Оглянулась, с трудом отвлекаясь от своих мыслей:

— Простите меня, Никита Георгиевич! У меня сегодня такой день… В этот день, пять лет назад, я впервые ступила на самодеятельную сцену. И впервые на заводе увидела Павла Кудя. Объединилось несовместимое.

— А вы могли бы во имя театра отказаться…

— Нет! Я не Чайка, Никита Георгиевич, я производственник, самодеятельная любительница. Люблю свою работу, готова создавать вещи, реальные ценности, нести вахту на потоке. Но поток для меня должен быть освещен еще каким-то верхним светом. Самыми сокровенными, даже неожиданными движениями души. Я вам говорила, мечтаю сыграть Любовь Андреевну. Почему? Не знаю. Наверное, в трагикомическом хочу передать трагедию, чтобы понять и снять трагедию. Освободить душу для счастья. Не считайте меня дикой, но я убеждена — в каждой из нас живет Любовь Андреевна, жаждущая беспечности, легкости, способная очнуться лишь в самый последний миг. Согласны со мной, Никита Георгиевич?

— Я не думал об этом…

— А меня мучит затаенный, соблазнительный зверек легкости. Чудится и в других, и я не могу оставаться равнодушной. Убеждена, эта легкость от малодушия, утраты истинного ощущения времени, жизни. И я ополчаюсь. Мы, самодеятельные артисты, совершенно особый народ, неистовый, сумасшедший. Мы — студия! Вам приходилось задумываться над тем, что такое студия, Никита Георгиевич?

— Очень даже… Очень приходилось. Задумывался. И заземлился на маленькой пользе.

Евдокия Сергеевна готовила ужин, Матрена Васильевна, строгая, степенная, сохраняя достоинство сватьи, помогала ей.

Людмила занимала гостей, угощала сдобой и чаем, с сожалением говорила о том, что ее театр на гастролях и что она не могла поехать с ним.

Анатолий шепнул Никите:

— Надоедливая девица… — Он так и сказал «девица», мог бы сказать «девочка», — в ней много было детского, — без конца толкует о театре.

— Мы-то с тобой, Анатоша, можем и должны понять ее; противоречия, дорогой мой, увлеченность и обыденность, театр и хата — невестка в крепкой семье! Утверждает себя на сцене, предчувствуя, что прощается со сценой.
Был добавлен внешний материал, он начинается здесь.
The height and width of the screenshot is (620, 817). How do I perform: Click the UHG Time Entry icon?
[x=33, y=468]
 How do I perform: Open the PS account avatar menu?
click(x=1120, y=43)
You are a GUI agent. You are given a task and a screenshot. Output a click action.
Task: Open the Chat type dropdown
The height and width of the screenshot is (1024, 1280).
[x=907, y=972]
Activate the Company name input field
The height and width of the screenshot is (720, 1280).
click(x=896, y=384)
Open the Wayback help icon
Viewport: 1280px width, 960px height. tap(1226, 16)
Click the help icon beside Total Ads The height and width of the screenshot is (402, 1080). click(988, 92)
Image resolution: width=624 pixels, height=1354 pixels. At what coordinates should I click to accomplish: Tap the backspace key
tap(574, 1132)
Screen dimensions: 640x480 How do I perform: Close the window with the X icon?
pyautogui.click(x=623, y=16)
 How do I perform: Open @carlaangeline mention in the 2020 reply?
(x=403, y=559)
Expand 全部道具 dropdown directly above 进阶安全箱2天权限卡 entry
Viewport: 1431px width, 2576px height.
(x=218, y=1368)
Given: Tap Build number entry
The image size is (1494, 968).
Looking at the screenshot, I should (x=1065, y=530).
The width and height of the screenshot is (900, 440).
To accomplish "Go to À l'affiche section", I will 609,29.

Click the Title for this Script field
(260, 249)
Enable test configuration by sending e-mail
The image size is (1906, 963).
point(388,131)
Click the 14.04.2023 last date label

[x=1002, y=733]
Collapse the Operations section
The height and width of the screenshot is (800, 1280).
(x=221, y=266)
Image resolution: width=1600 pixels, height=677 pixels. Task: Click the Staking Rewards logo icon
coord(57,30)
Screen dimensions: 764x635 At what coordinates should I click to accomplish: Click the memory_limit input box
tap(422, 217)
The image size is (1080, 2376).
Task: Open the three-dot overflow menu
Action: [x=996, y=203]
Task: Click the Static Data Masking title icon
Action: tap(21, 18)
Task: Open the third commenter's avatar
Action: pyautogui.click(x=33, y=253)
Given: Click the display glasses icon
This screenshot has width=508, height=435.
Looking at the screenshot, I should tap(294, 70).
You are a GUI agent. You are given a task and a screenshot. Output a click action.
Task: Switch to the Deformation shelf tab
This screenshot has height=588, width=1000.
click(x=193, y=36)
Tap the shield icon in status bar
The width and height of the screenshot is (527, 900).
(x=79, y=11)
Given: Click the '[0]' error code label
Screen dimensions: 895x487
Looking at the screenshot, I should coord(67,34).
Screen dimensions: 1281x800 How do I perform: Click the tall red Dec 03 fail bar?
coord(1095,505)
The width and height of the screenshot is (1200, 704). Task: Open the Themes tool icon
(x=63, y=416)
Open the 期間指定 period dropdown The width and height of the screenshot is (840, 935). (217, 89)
Людмила суетилась, угощала гостей, чем бог послал.

— Мы с мамой-Евдокией были на спектаклях московского, приезжал на гастроли; нам с мамой очень понравился предельно слаженный ансамбль, но главное — правда игры; для меня самое главное — правда игры, а как же иначе?

— Да-да, — сочувственно откликнулась Евдокия Сергеевна, появляясь в дверях с кухонным полотенцем на плече. — Людочка совершенно права, сто лет пьесе, а смотрится, как будто все сегодня происходит.